# What is expected:
Please print the entries below exactly, from the line with "Task: Go to Third Party Risk" through the line with "Click the bookmark star in address bar", including both of those lines and leaving out all others.

(Saved data entries)
####################

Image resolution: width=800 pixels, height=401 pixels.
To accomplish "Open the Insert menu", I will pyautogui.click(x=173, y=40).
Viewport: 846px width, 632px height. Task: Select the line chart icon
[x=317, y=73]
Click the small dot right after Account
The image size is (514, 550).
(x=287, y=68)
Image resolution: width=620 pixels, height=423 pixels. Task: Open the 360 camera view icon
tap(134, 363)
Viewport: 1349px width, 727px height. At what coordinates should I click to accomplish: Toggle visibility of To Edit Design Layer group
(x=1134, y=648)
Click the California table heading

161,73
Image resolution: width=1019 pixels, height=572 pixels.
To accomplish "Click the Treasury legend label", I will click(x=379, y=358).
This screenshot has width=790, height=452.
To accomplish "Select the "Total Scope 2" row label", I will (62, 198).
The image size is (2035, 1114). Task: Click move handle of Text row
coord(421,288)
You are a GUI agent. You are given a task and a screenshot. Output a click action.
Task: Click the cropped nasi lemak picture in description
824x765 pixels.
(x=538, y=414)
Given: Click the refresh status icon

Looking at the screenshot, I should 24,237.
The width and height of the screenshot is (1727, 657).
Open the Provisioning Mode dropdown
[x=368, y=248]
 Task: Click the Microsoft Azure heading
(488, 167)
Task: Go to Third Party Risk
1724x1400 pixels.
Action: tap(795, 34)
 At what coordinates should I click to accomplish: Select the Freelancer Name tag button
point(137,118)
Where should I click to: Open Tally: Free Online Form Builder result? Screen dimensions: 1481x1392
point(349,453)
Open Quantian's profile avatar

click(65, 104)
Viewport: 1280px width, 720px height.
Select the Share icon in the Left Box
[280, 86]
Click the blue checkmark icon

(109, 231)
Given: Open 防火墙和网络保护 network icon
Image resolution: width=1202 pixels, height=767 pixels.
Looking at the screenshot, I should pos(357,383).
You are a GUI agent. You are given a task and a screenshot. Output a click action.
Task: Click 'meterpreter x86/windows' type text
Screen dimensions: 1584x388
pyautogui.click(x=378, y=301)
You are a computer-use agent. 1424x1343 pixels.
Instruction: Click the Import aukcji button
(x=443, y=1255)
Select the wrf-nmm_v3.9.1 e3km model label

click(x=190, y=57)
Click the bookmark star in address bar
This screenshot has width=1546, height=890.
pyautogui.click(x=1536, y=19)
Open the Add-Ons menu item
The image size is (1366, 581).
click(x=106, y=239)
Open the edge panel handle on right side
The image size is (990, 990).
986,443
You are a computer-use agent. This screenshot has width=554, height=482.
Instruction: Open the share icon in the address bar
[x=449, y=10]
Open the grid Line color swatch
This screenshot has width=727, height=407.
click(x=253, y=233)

####################

# Task output:
Task: Go to Third Party Risk
1724x1400 pixels.
Action: tap(795, 34)
 At what coordinates should I click to accomplish: Select the Freelancer Name tag button
point(137,118)
Where should I click to: Open Tally: Free Online Form Builder result? Screen dimensions: 1481x1392
point(349,453)
Open Quantian's profile avatar

click(65, 104)
Viewport: 1280px width, 720px height.
Select the Share icon in the Left Box
[280, 86]
Click the blue checkmark icon

(109, 231)
Given: Open 防火墙和网络保护 network icon
Image resolution: width=1202 pixels, height=767 pixels.
Looking at the screenshot, I should pos(357,383).
You are a GUI agent. You are given a task and a screenshot. Output a click action.
Task: Click 'meterpreter x86/windows' type text
Screen dimensions: 1584x388
pyautogui.click(x=378, y=301)
You are a computer-use agent. 1424x1343 pixels.
Instruction: Click the Import aukcji button
(x=443, y=1255)
Select the wrf-nmm_v3.9.1 e3km model label

click(x=190, y=57)
Click the bookmark star in address bar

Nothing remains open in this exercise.